- _YOUR OBJECTIVE_
Your task is to copy the lines of the data below from the line holding "This screenshot has height=490, width=590." through the line holding "Given: Click the color", inclusive, exactly and with nothing added.

- _STORED DATA_
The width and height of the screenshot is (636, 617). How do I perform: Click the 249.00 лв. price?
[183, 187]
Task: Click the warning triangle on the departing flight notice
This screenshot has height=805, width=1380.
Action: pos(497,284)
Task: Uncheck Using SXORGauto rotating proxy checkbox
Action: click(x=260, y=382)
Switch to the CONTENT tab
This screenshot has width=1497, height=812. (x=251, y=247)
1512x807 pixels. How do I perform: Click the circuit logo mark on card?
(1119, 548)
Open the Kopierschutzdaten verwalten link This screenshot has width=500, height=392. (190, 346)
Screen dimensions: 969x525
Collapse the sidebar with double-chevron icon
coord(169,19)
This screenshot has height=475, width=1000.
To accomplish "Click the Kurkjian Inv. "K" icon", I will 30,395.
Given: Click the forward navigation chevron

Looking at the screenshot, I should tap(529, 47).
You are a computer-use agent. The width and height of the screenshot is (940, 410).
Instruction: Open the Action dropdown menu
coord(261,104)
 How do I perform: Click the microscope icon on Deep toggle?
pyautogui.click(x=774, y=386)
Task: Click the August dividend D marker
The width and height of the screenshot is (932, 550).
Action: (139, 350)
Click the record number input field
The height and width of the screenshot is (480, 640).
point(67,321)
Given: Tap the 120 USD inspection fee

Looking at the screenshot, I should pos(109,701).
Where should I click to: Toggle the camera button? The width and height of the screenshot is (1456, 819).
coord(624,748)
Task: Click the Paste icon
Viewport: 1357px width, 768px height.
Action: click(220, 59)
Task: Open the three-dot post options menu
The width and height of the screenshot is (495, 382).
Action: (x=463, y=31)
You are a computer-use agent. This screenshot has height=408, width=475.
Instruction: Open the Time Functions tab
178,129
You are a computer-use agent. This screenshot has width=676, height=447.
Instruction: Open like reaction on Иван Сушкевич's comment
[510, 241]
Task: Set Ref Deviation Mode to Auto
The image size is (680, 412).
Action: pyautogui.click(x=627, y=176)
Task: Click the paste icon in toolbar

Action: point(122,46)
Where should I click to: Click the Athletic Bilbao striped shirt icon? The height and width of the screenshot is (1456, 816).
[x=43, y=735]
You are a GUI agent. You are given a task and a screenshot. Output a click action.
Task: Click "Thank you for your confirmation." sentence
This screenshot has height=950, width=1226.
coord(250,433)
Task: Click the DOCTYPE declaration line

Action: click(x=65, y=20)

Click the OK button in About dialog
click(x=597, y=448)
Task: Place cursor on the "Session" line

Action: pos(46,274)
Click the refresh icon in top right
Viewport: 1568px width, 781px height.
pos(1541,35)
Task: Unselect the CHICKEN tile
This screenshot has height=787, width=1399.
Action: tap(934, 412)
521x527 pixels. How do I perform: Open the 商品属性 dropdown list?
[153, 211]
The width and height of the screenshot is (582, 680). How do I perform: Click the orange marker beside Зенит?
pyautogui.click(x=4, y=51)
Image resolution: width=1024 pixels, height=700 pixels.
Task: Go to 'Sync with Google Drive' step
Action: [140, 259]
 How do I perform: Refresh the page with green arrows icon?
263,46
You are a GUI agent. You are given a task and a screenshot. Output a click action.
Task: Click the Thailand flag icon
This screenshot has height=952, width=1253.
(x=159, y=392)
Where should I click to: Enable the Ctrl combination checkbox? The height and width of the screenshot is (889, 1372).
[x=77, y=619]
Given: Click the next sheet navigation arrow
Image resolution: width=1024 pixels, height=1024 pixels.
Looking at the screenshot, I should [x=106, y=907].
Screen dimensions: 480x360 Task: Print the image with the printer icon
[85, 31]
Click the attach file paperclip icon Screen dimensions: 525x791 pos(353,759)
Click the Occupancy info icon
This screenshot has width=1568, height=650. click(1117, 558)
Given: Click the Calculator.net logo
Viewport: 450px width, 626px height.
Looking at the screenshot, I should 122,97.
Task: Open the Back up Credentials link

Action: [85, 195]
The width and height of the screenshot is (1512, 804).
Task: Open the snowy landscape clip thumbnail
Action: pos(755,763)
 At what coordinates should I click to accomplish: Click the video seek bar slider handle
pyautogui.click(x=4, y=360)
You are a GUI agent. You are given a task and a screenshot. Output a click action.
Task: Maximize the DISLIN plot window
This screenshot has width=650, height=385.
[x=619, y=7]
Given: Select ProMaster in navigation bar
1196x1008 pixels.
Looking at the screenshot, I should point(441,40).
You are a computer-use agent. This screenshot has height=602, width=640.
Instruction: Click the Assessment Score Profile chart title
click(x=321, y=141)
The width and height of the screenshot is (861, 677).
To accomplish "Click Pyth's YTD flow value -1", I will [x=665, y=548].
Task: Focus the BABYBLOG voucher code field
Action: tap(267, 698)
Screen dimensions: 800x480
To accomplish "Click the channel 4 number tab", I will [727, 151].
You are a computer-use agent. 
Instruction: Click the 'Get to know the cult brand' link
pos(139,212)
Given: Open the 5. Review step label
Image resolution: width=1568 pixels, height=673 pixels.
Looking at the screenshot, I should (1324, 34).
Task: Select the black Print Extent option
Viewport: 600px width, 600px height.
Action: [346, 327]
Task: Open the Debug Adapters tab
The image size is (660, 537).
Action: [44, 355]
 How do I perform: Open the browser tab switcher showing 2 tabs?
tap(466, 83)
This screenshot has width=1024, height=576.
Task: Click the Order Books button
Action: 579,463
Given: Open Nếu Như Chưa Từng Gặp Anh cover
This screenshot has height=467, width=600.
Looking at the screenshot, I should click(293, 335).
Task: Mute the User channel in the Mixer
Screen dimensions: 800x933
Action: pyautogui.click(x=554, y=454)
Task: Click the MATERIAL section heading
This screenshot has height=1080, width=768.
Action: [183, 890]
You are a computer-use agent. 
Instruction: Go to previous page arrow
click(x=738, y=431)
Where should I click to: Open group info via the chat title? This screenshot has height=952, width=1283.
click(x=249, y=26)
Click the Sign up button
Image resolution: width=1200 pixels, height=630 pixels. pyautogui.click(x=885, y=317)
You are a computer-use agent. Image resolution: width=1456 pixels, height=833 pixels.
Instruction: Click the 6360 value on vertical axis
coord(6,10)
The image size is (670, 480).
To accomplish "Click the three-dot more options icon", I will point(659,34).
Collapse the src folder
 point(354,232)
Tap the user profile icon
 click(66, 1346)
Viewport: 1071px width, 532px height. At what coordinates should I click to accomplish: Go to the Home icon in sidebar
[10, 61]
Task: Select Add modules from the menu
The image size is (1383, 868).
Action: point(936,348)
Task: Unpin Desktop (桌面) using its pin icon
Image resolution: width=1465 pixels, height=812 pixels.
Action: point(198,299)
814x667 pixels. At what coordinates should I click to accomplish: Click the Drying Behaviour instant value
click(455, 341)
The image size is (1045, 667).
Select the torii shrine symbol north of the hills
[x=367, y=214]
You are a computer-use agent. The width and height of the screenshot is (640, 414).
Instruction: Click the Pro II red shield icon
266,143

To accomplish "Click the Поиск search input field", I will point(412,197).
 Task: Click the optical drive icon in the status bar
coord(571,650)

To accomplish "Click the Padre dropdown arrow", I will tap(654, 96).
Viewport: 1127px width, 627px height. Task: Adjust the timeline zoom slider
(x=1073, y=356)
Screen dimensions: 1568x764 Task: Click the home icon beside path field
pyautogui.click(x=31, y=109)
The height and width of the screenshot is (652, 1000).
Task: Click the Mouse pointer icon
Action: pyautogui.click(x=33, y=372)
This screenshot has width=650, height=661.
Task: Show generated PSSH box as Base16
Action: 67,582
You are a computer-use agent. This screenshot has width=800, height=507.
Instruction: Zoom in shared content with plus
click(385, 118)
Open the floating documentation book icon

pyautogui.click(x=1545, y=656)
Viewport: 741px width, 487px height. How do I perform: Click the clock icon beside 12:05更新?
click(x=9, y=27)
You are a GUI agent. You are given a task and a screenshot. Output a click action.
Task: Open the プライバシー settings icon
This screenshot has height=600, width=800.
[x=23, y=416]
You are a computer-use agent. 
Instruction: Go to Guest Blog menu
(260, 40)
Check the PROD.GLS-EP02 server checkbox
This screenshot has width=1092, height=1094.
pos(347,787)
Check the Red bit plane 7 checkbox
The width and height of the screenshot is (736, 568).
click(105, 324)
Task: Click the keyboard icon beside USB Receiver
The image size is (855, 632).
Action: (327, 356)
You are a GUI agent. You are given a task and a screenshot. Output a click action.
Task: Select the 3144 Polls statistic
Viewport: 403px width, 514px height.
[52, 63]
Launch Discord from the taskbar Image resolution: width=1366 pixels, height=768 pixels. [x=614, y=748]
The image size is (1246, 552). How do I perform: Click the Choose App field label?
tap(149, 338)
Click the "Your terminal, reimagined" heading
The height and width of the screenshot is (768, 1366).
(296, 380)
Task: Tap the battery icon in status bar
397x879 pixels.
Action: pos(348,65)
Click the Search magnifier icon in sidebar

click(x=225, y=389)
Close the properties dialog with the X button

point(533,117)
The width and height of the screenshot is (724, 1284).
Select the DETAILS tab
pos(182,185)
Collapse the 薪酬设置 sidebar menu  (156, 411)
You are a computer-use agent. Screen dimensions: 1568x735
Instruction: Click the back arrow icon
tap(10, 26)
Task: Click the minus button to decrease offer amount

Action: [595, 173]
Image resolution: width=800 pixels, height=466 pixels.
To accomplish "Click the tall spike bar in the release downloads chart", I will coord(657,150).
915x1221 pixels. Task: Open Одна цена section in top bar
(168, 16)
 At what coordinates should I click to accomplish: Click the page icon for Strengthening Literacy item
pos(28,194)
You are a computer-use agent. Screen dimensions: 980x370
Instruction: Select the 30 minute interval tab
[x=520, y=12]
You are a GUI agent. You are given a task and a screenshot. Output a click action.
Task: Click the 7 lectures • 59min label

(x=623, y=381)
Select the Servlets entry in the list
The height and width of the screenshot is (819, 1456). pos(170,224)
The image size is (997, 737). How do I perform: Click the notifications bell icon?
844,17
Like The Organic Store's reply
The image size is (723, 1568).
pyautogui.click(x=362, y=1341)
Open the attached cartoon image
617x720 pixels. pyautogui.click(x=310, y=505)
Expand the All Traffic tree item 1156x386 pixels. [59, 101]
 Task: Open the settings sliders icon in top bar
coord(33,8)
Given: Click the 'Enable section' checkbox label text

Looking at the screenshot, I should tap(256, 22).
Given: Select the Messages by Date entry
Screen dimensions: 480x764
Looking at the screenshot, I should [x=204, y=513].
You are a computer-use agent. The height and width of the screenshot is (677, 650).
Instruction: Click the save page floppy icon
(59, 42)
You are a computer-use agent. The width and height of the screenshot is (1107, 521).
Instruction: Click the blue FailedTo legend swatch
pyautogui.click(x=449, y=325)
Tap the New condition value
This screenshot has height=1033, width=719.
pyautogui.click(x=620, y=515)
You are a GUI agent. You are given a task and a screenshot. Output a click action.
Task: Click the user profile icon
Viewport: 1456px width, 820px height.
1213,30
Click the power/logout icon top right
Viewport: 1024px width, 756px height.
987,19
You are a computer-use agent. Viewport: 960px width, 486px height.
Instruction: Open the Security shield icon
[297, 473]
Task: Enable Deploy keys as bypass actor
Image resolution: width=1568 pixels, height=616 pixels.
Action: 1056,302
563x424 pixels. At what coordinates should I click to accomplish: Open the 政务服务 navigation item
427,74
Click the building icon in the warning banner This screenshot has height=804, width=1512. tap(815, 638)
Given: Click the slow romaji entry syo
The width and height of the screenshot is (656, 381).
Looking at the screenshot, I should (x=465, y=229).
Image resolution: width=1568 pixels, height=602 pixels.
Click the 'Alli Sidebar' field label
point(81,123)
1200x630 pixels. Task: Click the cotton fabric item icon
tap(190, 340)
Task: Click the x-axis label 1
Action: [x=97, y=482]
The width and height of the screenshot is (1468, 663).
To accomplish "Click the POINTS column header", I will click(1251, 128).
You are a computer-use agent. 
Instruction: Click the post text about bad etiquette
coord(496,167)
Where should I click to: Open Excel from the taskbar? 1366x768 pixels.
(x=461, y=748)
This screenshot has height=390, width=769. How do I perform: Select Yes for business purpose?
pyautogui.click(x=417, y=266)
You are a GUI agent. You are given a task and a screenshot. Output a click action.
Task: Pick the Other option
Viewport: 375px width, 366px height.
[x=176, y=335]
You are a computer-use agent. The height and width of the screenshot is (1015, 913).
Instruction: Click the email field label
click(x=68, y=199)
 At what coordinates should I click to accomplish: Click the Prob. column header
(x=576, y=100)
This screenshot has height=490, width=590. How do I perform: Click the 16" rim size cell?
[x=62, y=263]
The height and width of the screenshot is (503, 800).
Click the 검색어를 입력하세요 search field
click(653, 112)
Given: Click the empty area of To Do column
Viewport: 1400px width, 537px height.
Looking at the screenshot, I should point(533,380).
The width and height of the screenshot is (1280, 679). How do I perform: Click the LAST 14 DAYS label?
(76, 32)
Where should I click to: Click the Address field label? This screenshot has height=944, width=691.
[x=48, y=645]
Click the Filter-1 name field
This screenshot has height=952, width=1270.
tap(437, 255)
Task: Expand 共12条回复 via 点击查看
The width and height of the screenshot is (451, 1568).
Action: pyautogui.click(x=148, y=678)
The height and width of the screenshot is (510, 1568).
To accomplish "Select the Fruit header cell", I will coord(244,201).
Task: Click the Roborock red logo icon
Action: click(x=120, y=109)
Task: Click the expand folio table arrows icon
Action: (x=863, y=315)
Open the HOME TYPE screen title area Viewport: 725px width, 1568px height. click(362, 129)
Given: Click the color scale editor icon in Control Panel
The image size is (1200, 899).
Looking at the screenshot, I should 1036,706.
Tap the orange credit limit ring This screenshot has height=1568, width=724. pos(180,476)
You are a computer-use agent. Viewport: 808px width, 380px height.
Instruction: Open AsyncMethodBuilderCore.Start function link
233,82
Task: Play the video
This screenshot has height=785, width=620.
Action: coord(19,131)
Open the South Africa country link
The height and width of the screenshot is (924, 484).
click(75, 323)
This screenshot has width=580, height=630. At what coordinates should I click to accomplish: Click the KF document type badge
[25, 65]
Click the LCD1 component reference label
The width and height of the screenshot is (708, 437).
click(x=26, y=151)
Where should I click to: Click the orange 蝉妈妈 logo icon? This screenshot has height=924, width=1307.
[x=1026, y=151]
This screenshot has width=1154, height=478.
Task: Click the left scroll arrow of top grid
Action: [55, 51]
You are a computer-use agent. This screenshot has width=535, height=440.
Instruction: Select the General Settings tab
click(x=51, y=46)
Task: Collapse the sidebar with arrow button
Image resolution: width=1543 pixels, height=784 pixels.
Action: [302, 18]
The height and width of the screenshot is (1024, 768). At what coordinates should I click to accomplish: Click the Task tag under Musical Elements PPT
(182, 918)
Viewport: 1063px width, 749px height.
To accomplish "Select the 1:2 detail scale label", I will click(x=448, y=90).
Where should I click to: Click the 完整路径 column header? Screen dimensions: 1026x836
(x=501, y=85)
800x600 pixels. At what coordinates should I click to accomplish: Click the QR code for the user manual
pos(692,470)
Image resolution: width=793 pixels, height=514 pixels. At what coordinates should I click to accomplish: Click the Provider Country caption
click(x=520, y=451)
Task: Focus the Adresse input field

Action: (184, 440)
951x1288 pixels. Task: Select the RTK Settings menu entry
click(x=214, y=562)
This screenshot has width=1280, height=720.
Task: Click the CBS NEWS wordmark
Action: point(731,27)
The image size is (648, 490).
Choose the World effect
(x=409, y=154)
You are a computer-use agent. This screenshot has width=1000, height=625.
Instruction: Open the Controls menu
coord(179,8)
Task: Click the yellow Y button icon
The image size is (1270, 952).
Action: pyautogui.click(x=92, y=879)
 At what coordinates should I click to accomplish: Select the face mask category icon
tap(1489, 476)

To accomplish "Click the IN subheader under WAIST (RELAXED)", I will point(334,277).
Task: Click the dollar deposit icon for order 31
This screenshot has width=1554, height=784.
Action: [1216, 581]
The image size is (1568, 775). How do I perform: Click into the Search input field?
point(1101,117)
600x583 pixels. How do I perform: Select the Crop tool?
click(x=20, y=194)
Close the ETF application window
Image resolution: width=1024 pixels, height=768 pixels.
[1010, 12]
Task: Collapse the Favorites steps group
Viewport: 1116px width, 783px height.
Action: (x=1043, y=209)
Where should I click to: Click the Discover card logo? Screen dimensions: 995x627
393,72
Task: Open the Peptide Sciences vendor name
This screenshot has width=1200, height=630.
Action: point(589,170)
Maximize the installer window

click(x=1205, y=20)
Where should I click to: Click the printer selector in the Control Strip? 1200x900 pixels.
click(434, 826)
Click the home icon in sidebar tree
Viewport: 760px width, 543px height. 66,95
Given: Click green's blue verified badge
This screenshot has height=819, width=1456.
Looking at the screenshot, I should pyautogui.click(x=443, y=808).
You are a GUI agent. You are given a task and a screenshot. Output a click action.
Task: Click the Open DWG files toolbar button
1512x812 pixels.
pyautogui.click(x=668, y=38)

- _SOLUTION_
This screenshot has height=490, width=590. How do I perform: Click the 16" rim size cell?
[x=62, y=263]
The height and width of the screenshot is (503, 800).
Click the 검색어를 입력하세요 search field
click(653, 112)
Given: Click the empty area of To Do column
Viewport: 1400px width, 537px height.
Looking at the screenshot, I should point(533,380).
The width and height of the screenshot is (1280, 679). How do I perform: Click the LAST 14 DAYS label?
(76, 32)
Where should I click to: Click the Address field label? This screenshot has height=944, width=691.
[x=48, y=645]
Click the Filter-1 name field
This screenshot has height=952, width=1270.
tap(437, 255)
Task: Expand 共12条回复 via 点击查看
The width and height of the screenshot is (451, 1568).
Action: pyautogui.click(x=148, y=678)
The height and width of the screenshot is (510, 1568).
To accomplish "Select the Fruit header cell", I will coord(244,201).
Task: Click the Roborock red logo icon
Action: click(x=120, y=109)
Task: Click the expand folio table arrows icon
Action: (x=863, y=315)
Open the HOME TYPE screen title area Viewport: 725px width, 1568px height. click(362, 129)
Given: Click the color scale editor icon in Control Panel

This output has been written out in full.